■ ENTRIES PROVIDED ■
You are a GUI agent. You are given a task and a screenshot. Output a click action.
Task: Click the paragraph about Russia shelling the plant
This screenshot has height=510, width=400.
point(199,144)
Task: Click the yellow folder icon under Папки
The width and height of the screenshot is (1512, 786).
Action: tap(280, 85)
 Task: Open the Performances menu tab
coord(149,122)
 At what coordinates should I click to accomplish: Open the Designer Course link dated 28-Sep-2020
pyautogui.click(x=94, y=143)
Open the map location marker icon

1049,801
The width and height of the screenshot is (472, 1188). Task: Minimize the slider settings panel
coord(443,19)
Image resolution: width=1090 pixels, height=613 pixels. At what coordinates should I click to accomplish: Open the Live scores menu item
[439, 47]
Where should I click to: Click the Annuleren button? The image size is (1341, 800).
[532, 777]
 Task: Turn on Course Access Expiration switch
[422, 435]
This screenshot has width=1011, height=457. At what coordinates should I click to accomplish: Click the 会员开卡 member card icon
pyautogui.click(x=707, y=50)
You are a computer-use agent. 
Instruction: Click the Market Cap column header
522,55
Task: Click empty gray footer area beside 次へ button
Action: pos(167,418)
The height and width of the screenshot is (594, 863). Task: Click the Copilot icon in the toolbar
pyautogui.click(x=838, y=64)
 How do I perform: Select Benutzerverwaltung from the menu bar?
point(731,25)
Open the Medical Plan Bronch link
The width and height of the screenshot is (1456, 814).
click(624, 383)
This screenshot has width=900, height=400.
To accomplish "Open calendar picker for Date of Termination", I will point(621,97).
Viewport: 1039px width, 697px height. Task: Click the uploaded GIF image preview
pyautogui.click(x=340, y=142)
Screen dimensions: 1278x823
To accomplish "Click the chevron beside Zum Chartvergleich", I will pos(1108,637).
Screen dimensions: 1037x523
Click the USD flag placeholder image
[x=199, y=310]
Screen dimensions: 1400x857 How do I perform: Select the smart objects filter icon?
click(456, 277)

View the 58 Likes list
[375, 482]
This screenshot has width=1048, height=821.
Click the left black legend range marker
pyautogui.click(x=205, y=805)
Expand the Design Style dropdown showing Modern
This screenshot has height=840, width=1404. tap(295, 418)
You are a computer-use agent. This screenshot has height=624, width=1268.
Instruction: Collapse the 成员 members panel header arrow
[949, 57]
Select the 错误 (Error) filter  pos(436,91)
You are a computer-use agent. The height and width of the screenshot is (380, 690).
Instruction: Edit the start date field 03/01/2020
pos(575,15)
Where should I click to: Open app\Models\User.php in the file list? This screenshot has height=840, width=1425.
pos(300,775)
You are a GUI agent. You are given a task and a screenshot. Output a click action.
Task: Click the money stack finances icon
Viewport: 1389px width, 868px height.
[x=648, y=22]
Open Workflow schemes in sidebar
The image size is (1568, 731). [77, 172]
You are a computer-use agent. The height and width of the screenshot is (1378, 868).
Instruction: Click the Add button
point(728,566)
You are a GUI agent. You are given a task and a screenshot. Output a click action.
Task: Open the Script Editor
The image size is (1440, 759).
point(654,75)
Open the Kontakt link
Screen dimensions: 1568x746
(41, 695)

■ TASK REQUIREMENTS ■
Could you write out all of the records above again, substituting "desktop assistant" for each "computer-use agent" and leaving everything else as it is?

■ THE RESPONSE ■
You are a GUI agent. You are given a task and a screenshot. Output a click action.
Task: Click the paragraph about Russia shelling the plant
This screenshot has height=510, width=400.
point(199,144)
Task: Click the yellow folder icon under Папки
The width and height of the screenshot is (1512, 786).
Action: tap(280, 85)
 Task: Open the Performances menu tab
coord(149,122)
 At what coordinates should I click to accomplish: Open the Designer Course link dated 28-Sep-2020
pyautogui.click(x=94, y=143)
Open the map location marker icon

1049,801
The width and height of the screenshot is (472, 1188). Task: Minimize the slider settings panel
coord(443,19)
Image resolution: width=1090 pixels, height=613 pixels. At what coordinates should I click to accomplish: Open the Live scores menu item
[439, 47]
Where should I click to: Click the Annuleren button? The image size is (1341, 800).
[532, 777]
 Task: Turn on Course Access Expiration switch
[422, 435]
This screenshot has width=1011, height=457. At what coordinates should I click to accomplish: Click the 会员开卡 member card icon
pyautogui.click(x=707, y=50)
You are a desktop assistant. 
Instruction: Click the Market Cap column header
522,55
Task: Click empty gray footer area beside 次へ button
Action: pos(167,418)
The height and width of the screenshot is (594, 863). Task: Click the Copilot icon in the toolbar
pyautogui.click(x=838, y=64)
 How do I perform: Select Benutzerverwaltung from the menu bar?
point(731,25)
Open the Medical Plan Bronch link
The width and height of the screenshot is (1456, 814).
click(624, 383)
This screenshot has width=900, height=400.
To accomplish "Open calendar picker for Date of Termination", I will point(621,97).
Viewport: 1039px width, 697px height. Task: Click the uploaded GIF image preview
pyautogui.click(x=340, y=142)
Screen dimensions: 1278x823
To accomplish "Click the chevron beside Zum Chartvergleich", I will pos(1108,637).
Screen dimensions: 1037x523
Click the USD flag placeholder image
[x=199, y=310]
Screen dimensions: 1400x857 How do I perform: Select the smart objects filter icon?
click(456, 277)

View the 58 Likes list
[375, 482]
This screenshot has width=1048, height=821.
Click the left black legend range marker
pyautogui.click(x=205, y=805)
Expand the Design Style dropdown showing Modern
This screenshot has height=840, width=1404. tap(295, 418)
You are a desktop assistant. This screenshot has height=624, width=1268.
Instruction: Collapse the 成员 members panel header arrow
[949, 57]
Select the 错误 (Error) filter  pos(436,91)
You are a desktop assistant. The height and width of the screenshot is (380, 690).
Instruction: Edit the start date field 03/01/2020
pos(575,15)
Where should I click to: Open app\Models\User.php in the file list? This screenshot has height=840, width=1425.
pos(300,775)
You are a GUI agent. You are given a task and a screenshot. Output a click action.
Task: Click the money stack finances icon
Viewport: 1389px width, 868px height.
[x=648, y=22]
Open Workflow schemes in sidebar
The image size is (1568, 731). [77, 172]
You are a desktop assistant. The height and width of the screenshot is (1378, 868).
Instruction: Click the Add button
point(728,566)
You are a GUI agent. You are given a task and a screenshot. Output a click action.
Task: Open the Script Editor
The image size is (1440, 759).
point(654,75)
Open the Kontakt link
Screen dimensions: 1568x746
(41, 695)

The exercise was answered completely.